** EXTRACTED DATA **

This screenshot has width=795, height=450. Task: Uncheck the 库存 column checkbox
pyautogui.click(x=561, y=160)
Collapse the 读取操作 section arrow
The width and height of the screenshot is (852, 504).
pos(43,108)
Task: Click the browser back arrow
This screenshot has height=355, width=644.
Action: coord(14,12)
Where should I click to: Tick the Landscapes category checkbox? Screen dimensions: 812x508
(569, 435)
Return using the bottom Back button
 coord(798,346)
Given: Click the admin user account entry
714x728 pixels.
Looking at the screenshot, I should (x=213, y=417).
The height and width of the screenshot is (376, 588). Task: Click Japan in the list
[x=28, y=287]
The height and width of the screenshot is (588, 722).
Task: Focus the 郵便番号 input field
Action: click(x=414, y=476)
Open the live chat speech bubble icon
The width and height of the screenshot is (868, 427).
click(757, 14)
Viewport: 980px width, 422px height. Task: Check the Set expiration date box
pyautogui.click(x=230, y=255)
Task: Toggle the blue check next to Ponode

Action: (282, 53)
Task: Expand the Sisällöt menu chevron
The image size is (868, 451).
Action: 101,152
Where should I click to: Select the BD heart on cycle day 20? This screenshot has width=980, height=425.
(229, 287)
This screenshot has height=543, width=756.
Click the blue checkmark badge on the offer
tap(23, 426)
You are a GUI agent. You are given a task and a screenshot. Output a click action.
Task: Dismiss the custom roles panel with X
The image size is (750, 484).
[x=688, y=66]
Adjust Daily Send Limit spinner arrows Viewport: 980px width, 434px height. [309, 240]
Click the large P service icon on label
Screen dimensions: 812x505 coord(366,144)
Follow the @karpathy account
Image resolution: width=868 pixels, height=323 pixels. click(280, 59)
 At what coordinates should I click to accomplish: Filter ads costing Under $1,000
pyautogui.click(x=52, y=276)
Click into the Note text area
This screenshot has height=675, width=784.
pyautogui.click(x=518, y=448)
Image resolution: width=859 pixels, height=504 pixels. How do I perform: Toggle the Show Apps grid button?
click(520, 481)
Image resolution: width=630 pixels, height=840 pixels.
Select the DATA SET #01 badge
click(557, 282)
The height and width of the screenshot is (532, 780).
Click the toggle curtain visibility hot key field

** PROBLEM **
Present the material above as a Markdown table with the columns Row and Line, giving each non-blank line its own row with a sequential number.

** SOLUTION TO THE EXERCISE **
| Row | Line |
|---|---|
| 1 | This screenshot has width=795, height=450. Task: Uncheck the 库存 column checkbox |
| 2 | pyautogui.click(x=561, y=160) |
| 3 | Collapse the 读取操作 section arrow |
| 4 | The width and height of the screenshot is (852, 504). |
| 5 | pos(43,108) |
| 6 | Task: Click the browser back arrow |
| 7 | This screenshot has height=355, width=644. |
| 8 | Action: coord(14,12) |
| 9 | Where should I click to: Tick the Landscapes category checkbox? Screen dimensions: 812x508 |
| 10 | (569, 435) |
| 11 | Return using the bottom Back button |
| 12 |  coord(798,346) |
| 13 | Given: Click the admin user account entry |
| 14 | 714x728 pixels. |
| 15 | Looking at the screenshot, I should (x=213, y=417). |
| 16 | The height and width of the screenshot is (376, 588). Task: Click Japan in the list |
| 17 | [x=28, y=287] |
| 18 | The height and width of the screenshot is (588, 722). |
| 19 | Task: Focus the 郵便番号 input field |
| 20 | Action: click(x=414, y=476) |
| 21 | Open the live chat speech bubble icon |
| 22 | The width and height of the screenshot is (868, 427). |
| 23 | click(757, 14) |
| 24 | Viewport: 980px width, 422px height. Task: Check the Set expiration date box |
| 25 | pyautogui.click(x=230, y=255) |
| 26 | Task: Toggle the blue check next to Ponode |
| 27 | Action: (282, 53) |
| 28 | Task: Expand the Sisällöt menu chevron |
| 29 | The image size is (868, 451). |
| 30 | Action: 101,152 |
| 31 | Where should I click to: Select the BD heart on cycle day 20? This screenshot has width=980, height=425. |
| 32 | (229, 287) |
| 33 | This screenshot has height=543, width=756. |
| 34 | Click the blue checkmark badge on the offer |
| 35 | tap(23, 426) |
| 36 | You are a GUI agent. You are given a task and a screenshot. Output a click action. |
| 37 | Task: Dismiss the custom roles panel with X |
| 38 | The image size is (750, 484). |
| 39 | [x=688, y=66] |
| 40 | Adjust Daily Send Limit spinner arrows Viewport: 980px width, 434px height. [309, 240] |
| 41 | Click the large P service icon on label |
| 42 | Screen dimensions: 812x505 coord(366,144) |
| 43 | Follow the @karpathy account |
| 44 | Image resolution: width=868 pixels, height=323 pixels. click(280, 59) |
| 45 |  At what coordinates should I click to accomplish: Filter ads costing Under $1,000 |
| 46 | pyautogui.click(x=52, y=276) |
| 47 | Click into the Note text area |
| 48 | This screenshot has height=675, width=784. |
| 49 | pyautogui.click(x=518, y=448) |
| 50 | Image resolution: width=859 pixels, height=504 pixels. How do I perform: Toggle the Show Apps grid button? |
| 51 | click(520, 481) |
| 52 | Image resolution: width=630 pixels, height=840 pixels. |
| 53 | Select the DATA SET #01 badge |
| 54 | click(557, 282) |
| 55 | The height and width of the screenshot is (532, 780). |
| 56 | Click the toggle curtain visibility hot key field |